Buono, sano, sicuro «Se è fatto dalla natura è naturale. Se è fatto dall’uomo è artificiale»: nell’estate del 2009 questa frase appariva sulle prime pagine di molti quotidiani nazionali come slogan di Aboca, un’azienda che produce prodotti erboristici. Il riquadro pubblicitario proseguiva: «Oggi che conosciamo l’importanza del vero naturale e lo possiamo distinguere dall’artificiale si potrà non ingannare il consumatore con falsi messaggi». E che cosa sarebbe il vero naturale? Siamo sicuri che sia facile distinguerlo dall’artificiale? Di più, siamo assolutamente certi che esista una separazione così netta, come suggerisce il messaggio pubblicitario? E che il naturale sia migliore dell’artificiale? Nel suo libro Perché gli scienziati non sono pericolosi (Longanesi, 2009), il filosofo e storico della medicina Gilberto Corbellini scrive: «È stato detto, dimostrato e ribadito in quasi tutte le salse che non c’è niente di più culturale dell’idea di natura». Eppure, continua lo studioso, «non c’è niente di più difficile da sradicare dell’idea che esistano situazioni che sono per definizione naturali o più naturali di altre». Questa idea viaggia in compagnia «del pregiudizio per cui ciò che è considerato “naturale”, in quanto tale viene giudicato più “buono”, più “giusto”, più “sano” e più “sicuro”». Si tratta di un pregiudizio fortemente radicato nella nostra cultura:
Il sistema di implicazioni semantiche «naturale = sicuro = innocuo = moralmente buono» è diventato una sorta di «mantra» ideologico che tiene in stato di ipnosi una buona parte della società occidentale. Si tratta di una equazione che viene acriticamente utilizzata sul versante della bioetica medica dalle confessioni religiose, e su quello della bioetica applicata alle biotecnologie agroalimentari dai movimenti ambientalisti. Quasi nessuno sembra più consapevole che la civiltà occidentale è riuscita a progredire sino ai livelli che esperiamo quotidianamente assumendo come vero, fino a pochi decenni fa, l’esatto contrario! Se nel mondo occidentale la speranza di vita alla nascita è raddoppiata durante l’ultimo secolo è perché la medicina e varie tecnologie hanno consentito di mettere sotto controllo una serie di rischi «naturali» che minacciavano l’esistenza umana, tra cui fondamentalmente le infezioni. Inoltre va da sé che i prodotti cosiddetti naturali non sono tutti per forza innocui, visto che una significativa parte dei cancerogeni che assumiamo vengono dalle piante, che li sintetizzano per la loro difesa.

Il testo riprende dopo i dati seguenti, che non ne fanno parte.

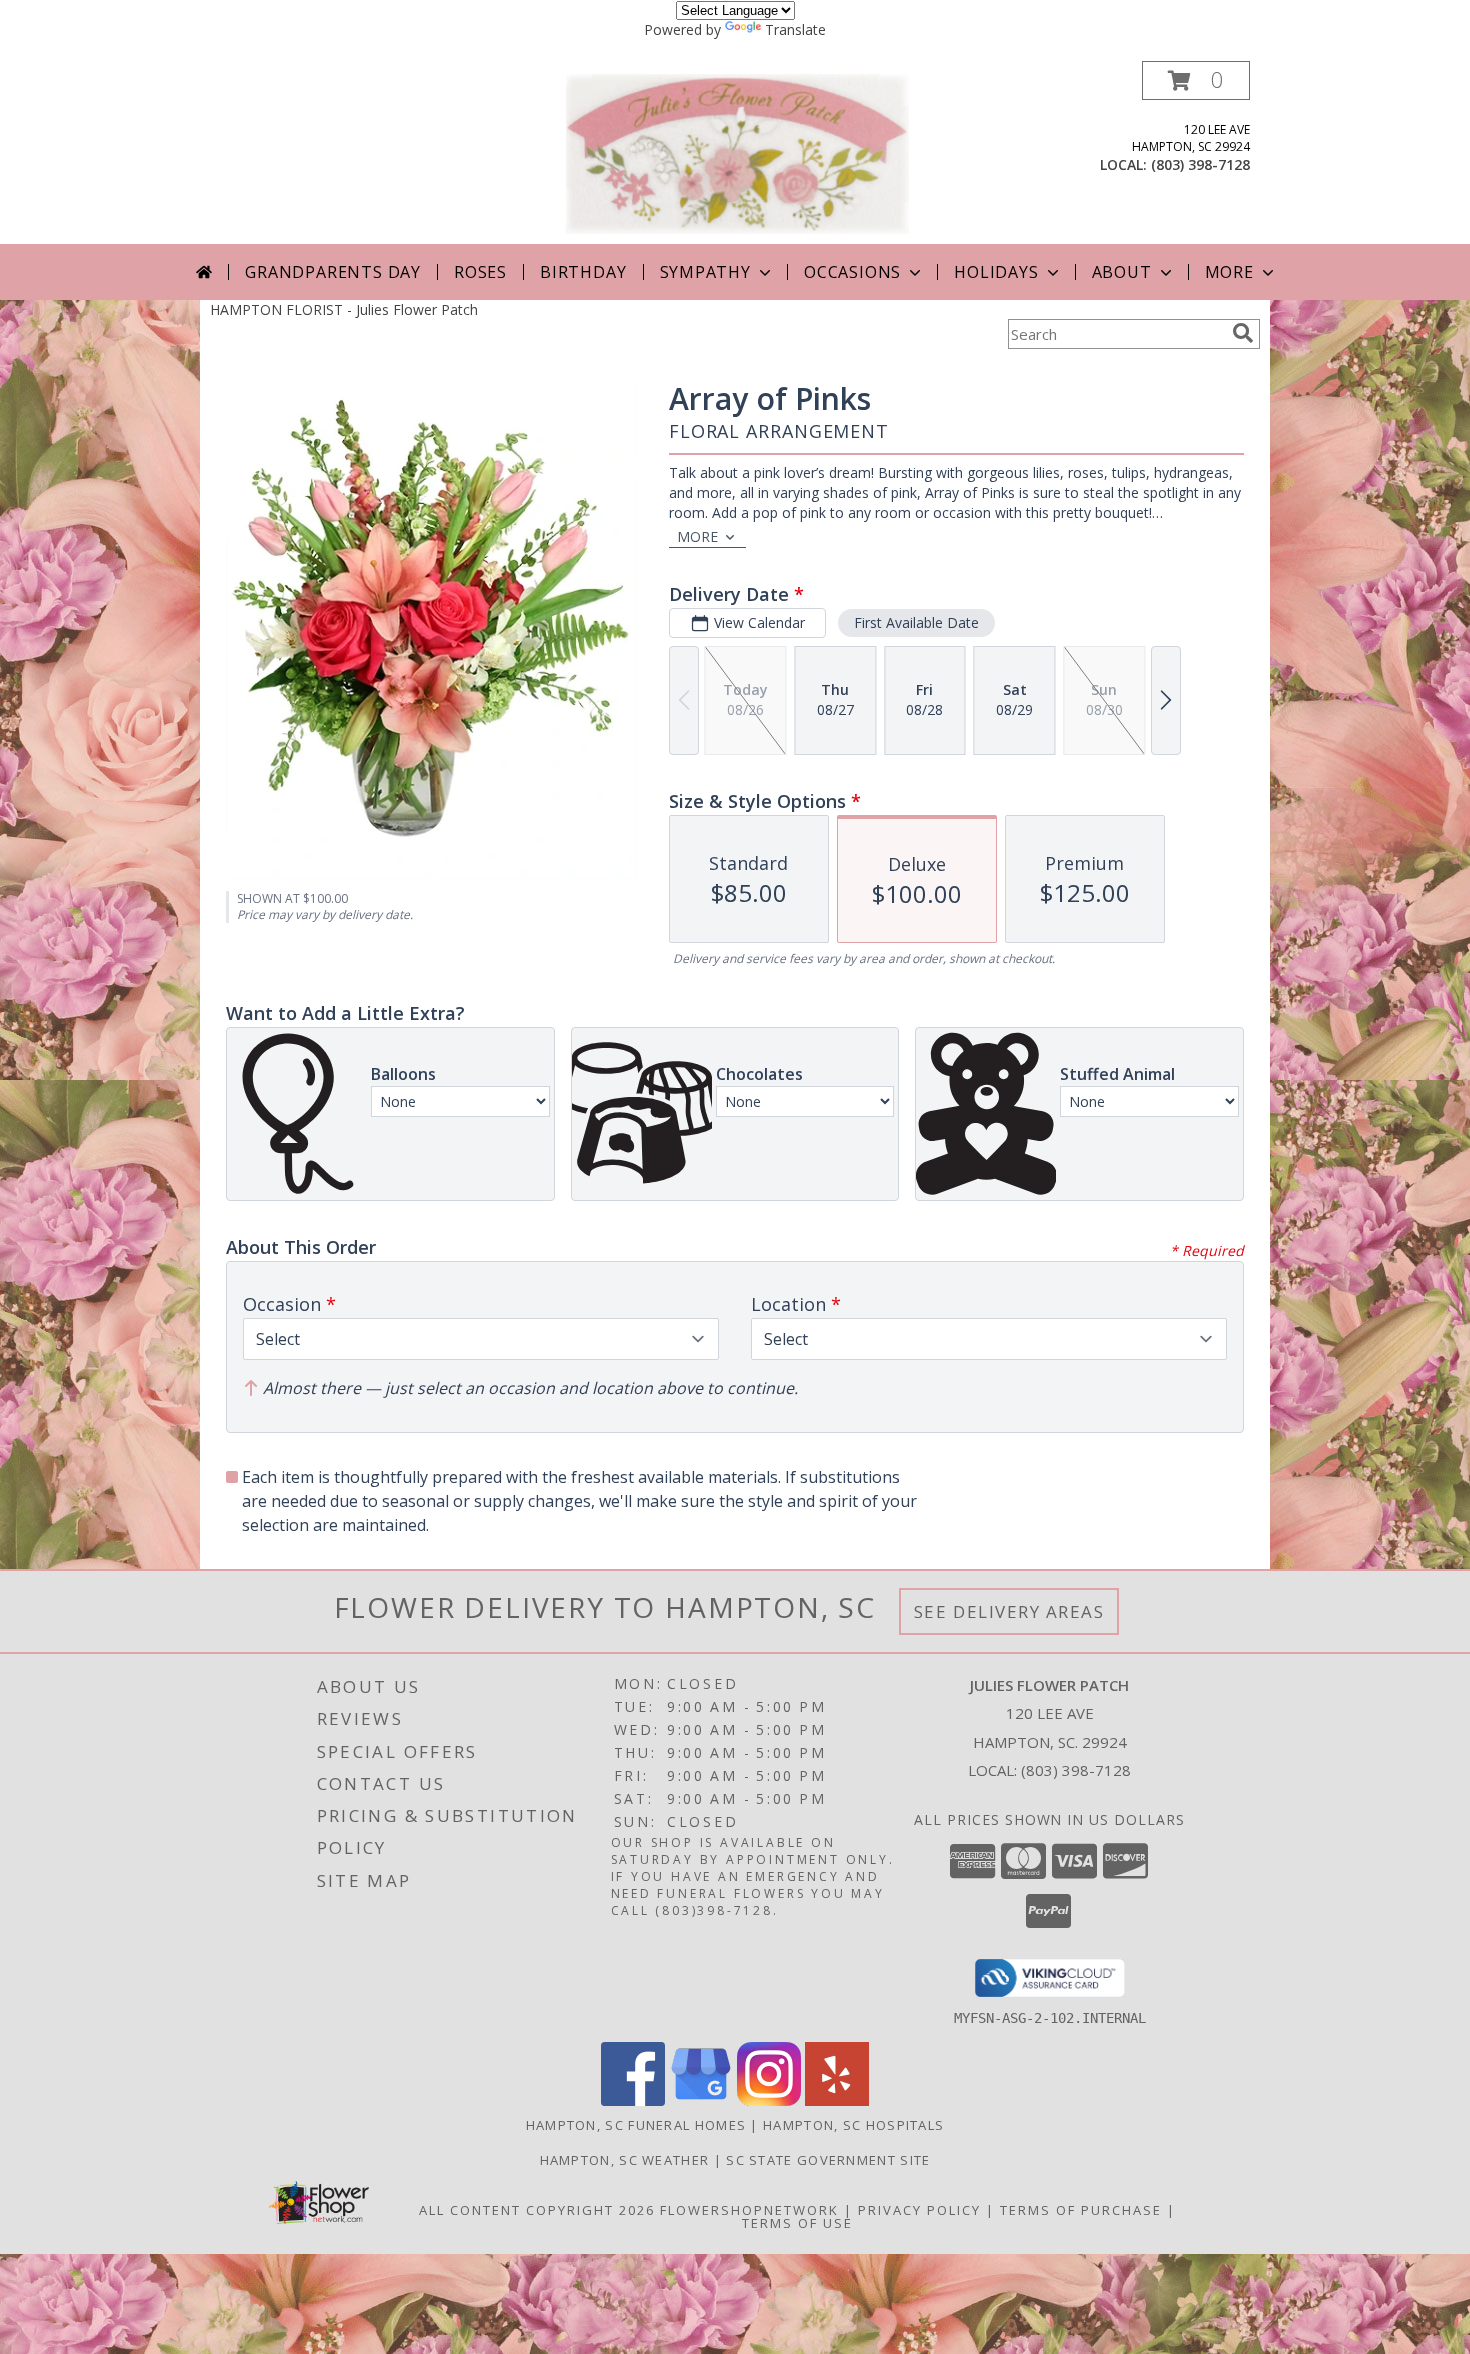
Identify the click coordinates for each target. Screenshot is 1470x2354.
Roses (480, 272)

Molti fautori del «naturale» sottovalutano questi aspetti in nome dei mitici «bei tempi andati», quando a loro dire si stava molto meglio di oggi.
E cosa resta da dire per finire? Usciti dall’incantesimo romantico della prosa naturalistica dove natura è amore, il ghiacciaio si scioglie il carattere resta imprigionato tra un byte e una battuta su carta, la conclusione è presto detta: la natura e il naturale si fondano sulla selezione naturale, l’evoluzione e la catena alimentare. E’ naturale l’alternarsi della vita e la morte, poiché, per adesso, siamo prigionieri nel nostro pianeta e la via “nature” non offre alternative.